BRIEF
Output only the lines below that start at the line containing "You are a computer-use agent. Screen" and end at the line containing "Open the 皮皮侠33083861", with both ends kept.

*** RECORDS FOR THE TASK Section Begins ***

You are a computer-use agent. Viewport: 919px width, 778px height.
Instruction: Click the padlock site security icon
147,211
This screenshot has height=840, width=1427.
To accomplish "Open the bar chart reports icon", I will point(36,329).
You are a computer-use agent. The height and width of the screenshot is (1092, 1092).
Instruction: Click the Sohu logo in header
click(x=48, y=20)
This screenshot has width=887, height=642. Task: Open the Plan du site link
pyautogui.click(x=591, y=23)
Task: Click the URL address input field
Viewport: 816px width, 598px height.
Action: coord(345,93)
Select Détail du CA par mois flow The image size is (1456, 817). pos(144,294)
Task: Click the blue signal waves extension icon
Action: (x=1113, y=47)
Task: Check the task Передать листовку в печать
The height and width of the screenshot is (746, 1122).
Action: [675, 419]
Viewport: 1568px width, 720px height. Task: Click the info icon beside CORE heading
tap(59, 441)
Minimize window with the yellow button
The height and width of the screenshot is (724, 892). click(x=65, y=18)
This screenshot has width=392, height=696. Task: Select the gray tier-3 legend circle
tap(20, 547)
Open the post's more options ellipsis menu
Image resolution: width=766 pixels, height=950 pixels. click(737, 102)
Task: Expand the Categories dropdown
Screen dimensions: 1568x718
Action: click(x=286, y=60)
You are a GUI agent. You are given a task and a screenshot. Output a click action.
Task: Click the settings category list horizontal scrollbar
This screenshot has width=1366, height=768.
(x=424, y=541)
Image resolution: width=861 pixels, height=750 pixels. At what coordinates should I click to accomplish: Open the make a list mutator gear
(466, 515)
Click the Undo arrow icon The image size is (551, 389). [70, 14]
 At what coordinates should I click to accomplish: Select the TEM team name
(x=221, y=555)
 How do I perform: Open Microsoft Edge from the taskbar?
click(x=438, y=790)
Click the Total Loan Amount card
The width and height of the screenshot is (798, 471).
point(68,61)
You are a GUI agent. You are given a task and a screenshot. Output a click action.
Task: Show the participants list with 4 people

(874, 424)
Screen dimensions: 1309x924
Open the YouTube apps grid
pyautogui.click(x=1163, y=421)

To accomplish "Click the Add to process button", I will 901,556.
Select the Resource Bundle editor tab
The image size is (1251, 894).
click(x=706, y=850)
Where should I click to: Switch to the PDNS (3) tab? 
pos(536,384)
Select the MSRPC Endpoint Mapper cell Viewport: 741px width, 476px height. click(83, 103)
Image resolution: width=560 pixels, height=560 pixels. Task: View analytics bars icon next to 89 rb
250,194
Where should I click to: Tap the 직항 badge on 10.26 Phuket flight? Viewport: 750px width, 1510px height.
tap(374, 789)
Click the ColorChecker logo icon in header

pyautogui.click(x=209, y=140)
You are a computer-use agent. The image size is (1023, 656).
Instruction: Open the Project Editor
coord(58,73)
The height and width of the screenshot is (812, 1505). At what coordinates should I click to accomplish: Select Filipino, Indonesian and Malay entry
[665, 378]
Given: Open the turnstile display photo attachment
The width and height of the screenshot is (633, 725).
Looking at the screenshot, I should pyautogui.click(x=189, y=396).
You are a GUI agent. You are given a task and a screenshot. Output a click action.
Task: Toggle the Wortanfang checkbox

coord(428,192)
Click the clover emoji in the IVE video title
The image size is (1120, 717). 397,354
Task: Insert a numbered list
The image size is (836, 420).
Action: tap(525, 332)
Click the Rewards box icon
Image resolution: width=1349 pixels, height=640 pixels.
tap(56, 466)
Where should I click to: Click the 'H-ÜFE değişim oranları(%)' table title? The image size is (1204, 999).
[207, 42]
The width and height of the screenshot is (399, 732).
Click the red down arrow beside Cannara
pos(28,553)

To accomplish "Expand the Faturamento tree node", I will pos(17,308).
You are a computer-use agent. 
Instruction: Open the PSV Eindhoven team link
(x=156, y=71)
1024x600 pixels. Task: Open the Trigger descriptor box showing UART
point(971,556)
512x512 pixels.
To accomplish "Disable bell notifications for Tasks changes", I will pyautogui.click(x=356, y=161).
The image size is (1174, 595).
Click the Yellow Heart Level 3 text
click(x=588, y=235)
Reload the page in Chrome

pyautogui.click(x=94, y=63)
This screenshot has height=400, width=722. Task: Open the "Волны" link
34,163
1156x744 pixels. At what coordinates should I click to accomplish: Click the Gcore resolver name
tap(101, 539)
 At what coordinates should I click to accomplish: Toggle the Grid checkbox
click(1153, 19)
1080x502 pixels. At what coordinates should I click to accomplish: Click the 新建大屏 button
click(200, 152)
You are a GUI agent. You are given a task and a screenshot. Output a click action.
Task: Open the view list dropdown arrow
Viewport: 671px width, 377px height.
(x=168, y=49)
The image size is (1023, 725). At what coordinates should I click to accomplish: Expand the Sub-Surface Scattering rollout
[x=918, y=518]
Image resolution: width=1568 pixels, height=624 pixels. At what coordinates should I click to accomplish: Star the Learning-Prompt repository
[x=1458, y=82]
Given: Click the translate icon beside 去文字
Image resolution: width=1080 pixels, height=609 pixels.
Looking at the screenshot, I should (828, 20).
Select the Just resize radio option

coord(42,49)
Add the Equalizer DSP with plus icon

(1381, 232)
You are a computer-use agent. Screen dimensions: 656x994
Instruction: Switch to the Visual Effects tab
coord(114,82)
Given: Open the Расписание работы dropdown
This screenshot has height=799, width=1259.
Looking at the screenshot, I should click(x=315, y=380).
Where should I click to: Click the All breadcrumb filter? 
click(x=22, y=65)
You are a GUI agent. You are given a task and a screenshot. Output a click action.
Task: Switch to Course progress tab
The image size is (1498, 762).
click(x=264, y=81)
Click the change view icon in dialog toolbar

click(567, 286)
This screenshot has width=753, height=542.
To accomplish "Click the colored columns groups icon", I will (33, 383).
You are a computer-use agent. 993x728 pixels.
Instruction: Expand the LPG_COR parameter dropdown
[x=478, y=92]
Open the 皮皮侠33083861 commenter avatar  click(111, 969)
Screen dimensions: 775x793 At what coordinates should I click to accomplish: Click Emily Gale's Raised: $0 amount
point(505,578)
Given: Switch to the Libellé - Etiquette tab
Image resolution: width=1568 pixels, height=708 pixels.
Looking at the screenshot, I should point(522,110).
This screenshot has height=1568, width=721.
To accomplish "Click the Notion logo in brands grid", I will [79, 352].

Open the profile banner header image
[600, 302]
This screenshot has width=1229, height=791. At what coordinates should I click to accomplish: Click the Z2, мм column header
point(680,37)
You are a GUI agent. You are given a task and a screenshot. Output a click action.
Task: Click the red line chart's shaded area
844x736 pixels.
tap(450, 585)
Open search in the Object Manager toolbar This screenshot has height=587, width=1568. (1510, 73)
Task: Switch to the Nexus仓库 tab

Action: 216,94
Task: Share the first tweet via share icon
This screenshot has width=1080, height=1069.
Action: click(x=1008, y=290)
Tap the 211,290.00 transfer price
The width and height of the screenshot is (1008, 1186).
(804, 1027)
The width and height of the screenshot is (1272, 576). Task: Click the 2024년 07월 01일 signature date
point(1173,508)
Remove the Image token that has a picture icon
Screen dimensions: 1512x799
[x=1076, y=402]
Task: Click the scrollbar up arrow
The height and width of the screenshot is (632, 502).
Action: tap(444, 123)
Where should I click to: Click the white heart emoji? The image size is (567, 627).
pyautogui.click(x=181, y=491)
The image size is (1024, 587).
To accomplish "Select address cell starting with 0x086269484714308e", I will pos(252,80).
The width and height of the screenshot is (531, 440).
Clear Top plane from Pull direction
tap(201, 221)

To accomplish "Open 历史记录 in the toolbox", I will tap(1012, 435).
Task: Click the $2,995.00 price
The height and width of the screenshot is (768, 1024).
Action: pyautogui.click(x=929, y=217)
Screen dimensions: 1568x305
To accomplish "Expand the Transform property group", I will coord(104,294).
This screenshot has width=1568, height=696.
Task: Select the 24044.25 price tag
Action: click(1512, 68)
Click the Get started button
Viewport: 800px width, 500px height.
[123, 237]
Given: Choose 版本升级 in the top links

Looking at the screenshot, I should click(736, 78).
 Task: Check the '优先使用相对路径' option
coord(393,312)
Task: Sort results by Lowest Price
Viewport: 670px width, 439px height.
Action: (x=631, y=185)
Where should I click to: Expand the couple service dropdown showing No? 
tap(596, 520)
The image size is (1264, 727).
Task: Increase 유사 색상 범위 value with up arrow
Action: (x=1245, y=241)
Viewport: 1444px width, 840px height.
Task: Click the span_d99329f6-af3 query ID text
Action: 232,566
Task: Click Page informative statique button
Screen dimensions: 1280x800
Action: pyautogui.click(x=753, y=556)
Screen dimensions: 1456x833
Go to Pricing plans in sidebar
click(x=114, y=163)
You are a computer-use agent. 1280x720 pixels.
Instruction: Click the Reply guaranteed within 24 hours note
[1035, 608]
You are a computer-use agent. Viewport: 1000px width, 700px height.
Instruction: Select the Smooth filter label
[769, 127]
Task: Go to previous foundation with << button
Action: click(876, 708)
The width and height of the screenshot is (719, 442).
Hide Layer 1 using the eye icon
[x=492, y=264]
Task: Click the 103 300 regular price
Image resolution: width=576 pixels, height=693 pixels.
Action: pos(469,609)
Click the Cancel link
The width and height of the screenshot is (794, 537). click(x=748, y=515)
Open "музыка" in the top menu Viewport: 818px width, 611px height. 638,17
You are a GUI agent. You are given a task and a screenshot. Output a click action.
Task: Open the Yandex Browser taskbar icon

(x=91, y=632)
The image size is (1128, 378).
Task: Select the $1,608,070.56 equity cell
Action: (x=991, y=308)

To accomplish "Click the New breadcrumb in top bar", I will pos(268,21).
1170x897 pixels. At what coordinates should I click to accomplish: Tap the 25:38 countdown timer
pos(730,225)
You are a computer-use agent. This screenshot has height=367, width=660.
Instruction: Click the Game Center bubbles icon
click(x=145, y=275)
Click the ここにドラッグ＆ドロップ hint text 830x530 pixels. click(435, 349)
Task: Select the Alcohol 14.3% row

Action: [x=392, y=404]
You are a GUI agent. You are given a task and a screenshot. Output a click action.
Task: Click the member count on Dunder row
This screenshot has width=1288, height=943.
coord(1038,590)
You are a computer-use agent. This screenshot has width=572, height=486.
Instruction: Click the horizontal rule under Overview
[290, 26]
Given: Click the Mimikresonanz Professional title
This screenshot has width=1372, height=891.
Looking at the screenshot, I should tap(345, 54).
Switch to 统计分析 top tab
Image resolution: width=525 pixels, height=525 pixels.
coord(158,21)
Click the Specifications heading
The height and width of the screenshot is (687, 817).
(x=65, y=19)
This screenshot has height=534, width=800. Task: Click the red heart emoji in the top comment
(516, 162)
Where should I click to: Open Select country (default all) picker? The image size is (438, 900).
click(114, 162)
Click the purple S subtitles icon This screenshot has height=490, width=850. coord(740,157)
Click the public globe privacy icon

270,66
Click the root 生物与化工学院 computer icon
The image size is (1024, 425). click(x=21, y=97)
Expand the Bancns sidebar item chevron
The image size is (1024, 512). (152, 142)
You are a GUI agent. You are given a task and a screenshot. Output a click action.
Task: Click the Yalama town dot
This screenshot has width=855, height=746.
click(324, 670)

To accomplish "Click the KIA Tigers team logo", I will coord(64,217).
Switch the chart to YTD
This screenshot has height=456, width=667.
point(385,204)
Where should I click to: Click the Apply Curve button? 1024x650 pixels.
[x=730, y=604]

*** RECORDS FOR THE TASK Section Ends ***

ANSWER SECTION
You are a computer-use agent. Screen dimensions: 656x994
Instruction: Switch to the Visual Effects tab
coord(114,82)
Given: Open the Расписание работы dropdown
This screenshot has height=799, width=1259.
Looking at the screenshot, I should click(x=315, y=380).
Where should I click to: Click the All breadcrumb filter? 
click(x=22, y=65)
You are a GUI agent. You are given a task and a screenshot. Output a click action.
Task: Switch to Course progress tab
The image size is (1498, 762).
click(x=264, y=81)
Click the change view icon in dialog toolbar

click(567, 286)
This screenshot has width=753, height=542.
To accomplish "Click the colored columns groups icon", I will (33, 383).
You are a computer-use agent. 993x728 pixels.
Instruction: Expand the LPG_COR parameter dropdown
[x=478, y=92]
Open the 皮皮侠33083861 commenter avatar  click(111, 969)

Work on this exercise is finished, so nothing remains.